Not yet on PyPI; install from source:

git clone https://github.com/vtensor/evalsig.git
cd evalsig
pip install -e .

2. Write two runs as RunFrame JSON

EVALSIG's native format is one JSON file per run. Each item carries an id, a score, and optionally a cluster_id (for example a passage or template).

baseline.json
{
  "run_id": "claude-x::mmlu-pro",
  "model_id": "claude-x",
  "task_id": "mmlu-pro",
  "metric_name": "accuracy",
  "items": [
    {"item_id": "q1", "score": 1.0, "cluster_id": "stem"},
    {"item_id": "q2", "score": 0.0, "cluster_id": "stem"},
    {"item_id": "q3", "score": 1.0, "cluster_id": "humanities"}
  ]
}

You can also read native Inspect AI .eval logs, lm-eval-harness samples_*.jsonl, or HELM scenario_state.json files without any conversion.

3. Gate the release from the CLI

evalsig gate \
  --baseline baseline.json \
  --candidate candidate.json \
  --metric accuracy \
  --min-delta 0.005 \
  --alpha 0.05 \
  --power 0.80

You'll see something like:

EVALSIG release gate
====================
delta:         +0.0124  (paired_permutation)
CI (95%):      [+0.0023, +inf]
p-value:       0.0070
required MDE:  0.0050
detectable:    0.0040 at 80% power

VERDICT: ALLOW

The exit code is 0 (ALLOW), 1 (REJECT), or 2 (INCONCLUSIVE), so CI systems can read the verdict without parsing stdout.

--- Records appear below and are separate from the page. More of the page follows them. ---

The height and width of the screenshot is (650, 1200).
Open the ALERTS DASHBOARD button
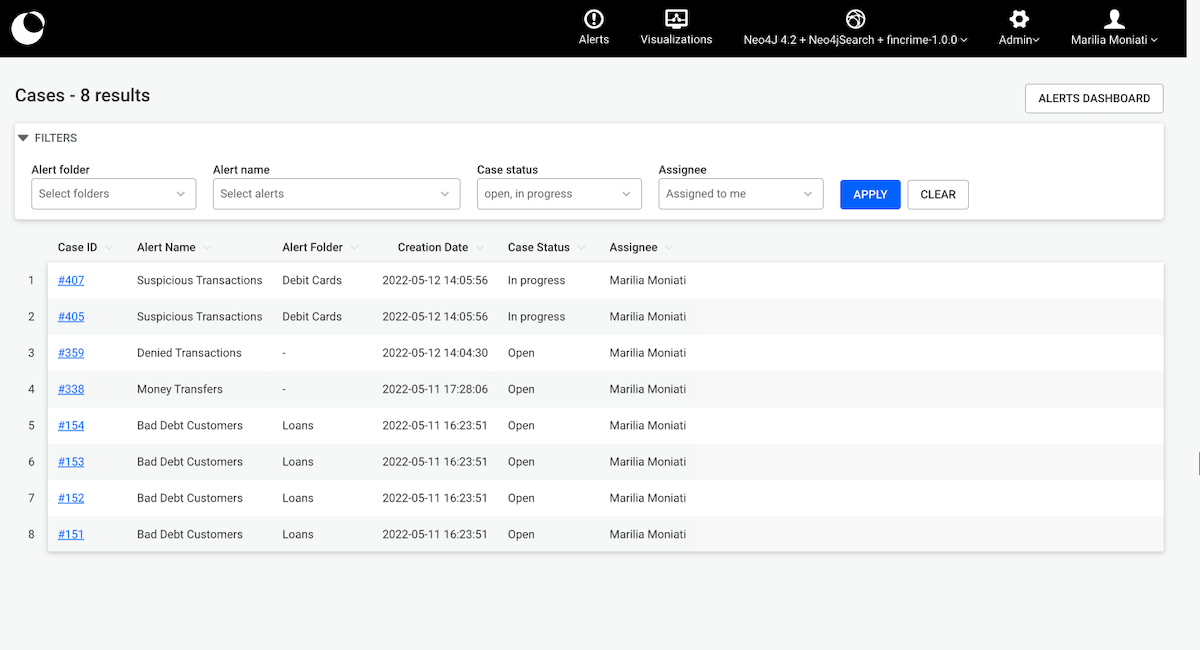point(1094,98)
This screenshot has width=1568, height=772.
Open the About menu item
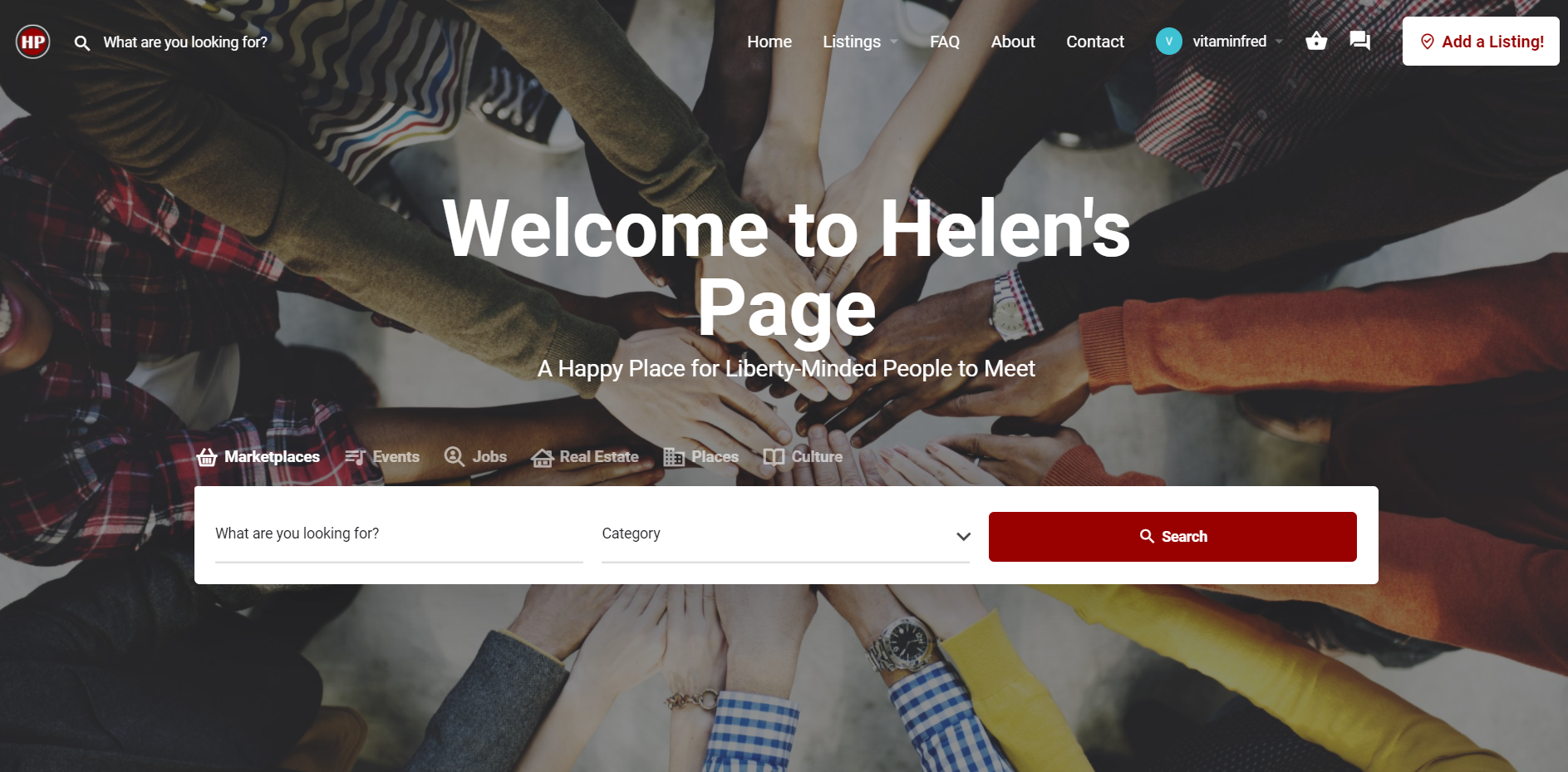click(x=1013, y=42)
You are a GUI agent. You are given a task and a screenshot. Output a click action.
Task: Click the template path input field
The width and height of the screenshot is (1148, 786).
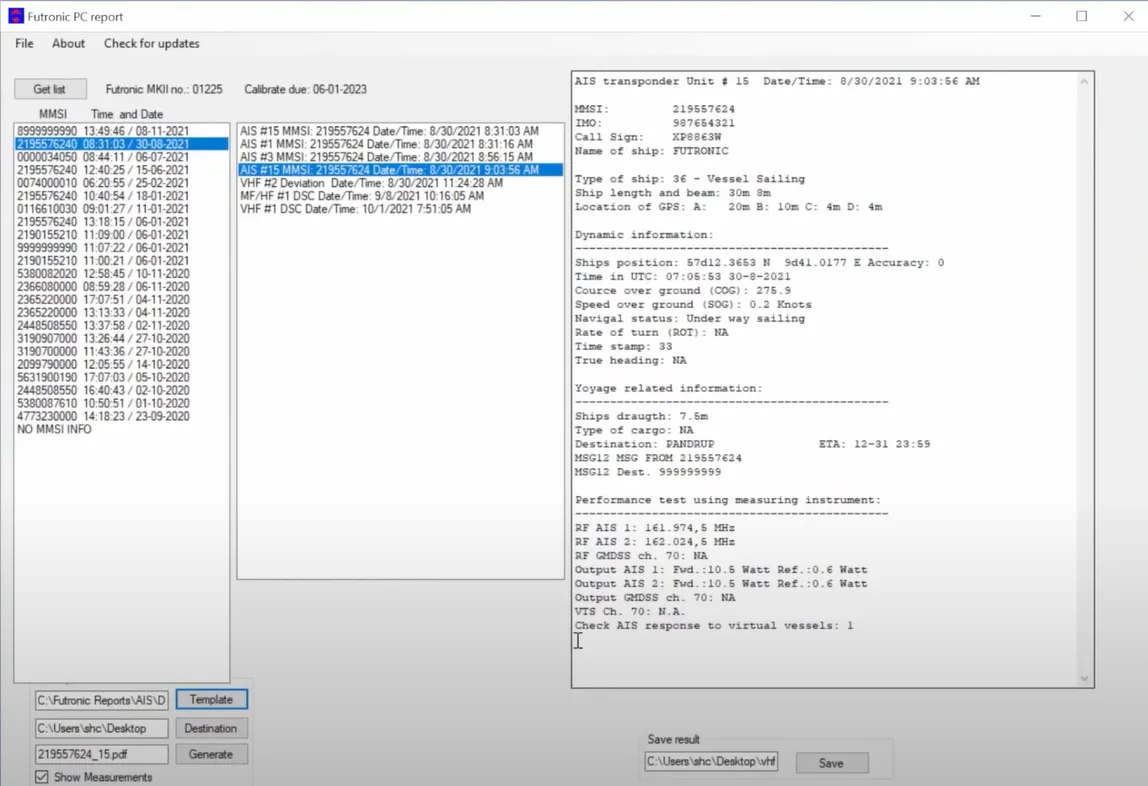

See Understanding the output for what each field means.

4. Or use the Python API

from evalsig import compare, gate
from evalsig.io import read_runframe_json

a = read_runframe_json("baseline.json")
b = read_runframe_json("candidate.json")

result = compare(a, b, alpha=0.05, one_sided=True)
print(result.delta, result.p_value, result.significant)

report = gate(a, b, min_delta=0.005, alpha=0.05, power=0.80)
print(report.verdict.value)  # 'ALLOW' / 'REJECT' / 'INCONCLUSIVE'

5. Wire it into CI

The shipped GitHub Action runs the same gate and writes a Markdown summary into the workflow run:

- uses: vtensor/evalsig@v0.1
  with:
    baseline: baseline.json
    candidate: candidate.json
    metric: accuracy
    min_delta: '0.005'
    alpha: '0.05'
    power: '0.80'

Or use the pytest plugin, which fails the test with the full Markdown report when the gate refuses to ship:

def test_no_regression(evalsig_gate):
    a = evalsig_gate.load("baseline.json")
    b = evalsig_gate.load("candidate.json")
    evalsig_gate.assert_no_regression(a, b, min_delta=0.005)

What just happened

EVALSIG aligned the two runs on item_id, picked a paired statistical test based on the data shape (binary scores -> McNemar, continuous -> paired permutation, clustered -> cluster bootstrap), computed the delta, the confidence interval, the p-value, and the minimum detectable effect, then compared the result to your --min-delta policy.

For the full reasoning chain see Concepts. For every knob, see CLI reference and Python API.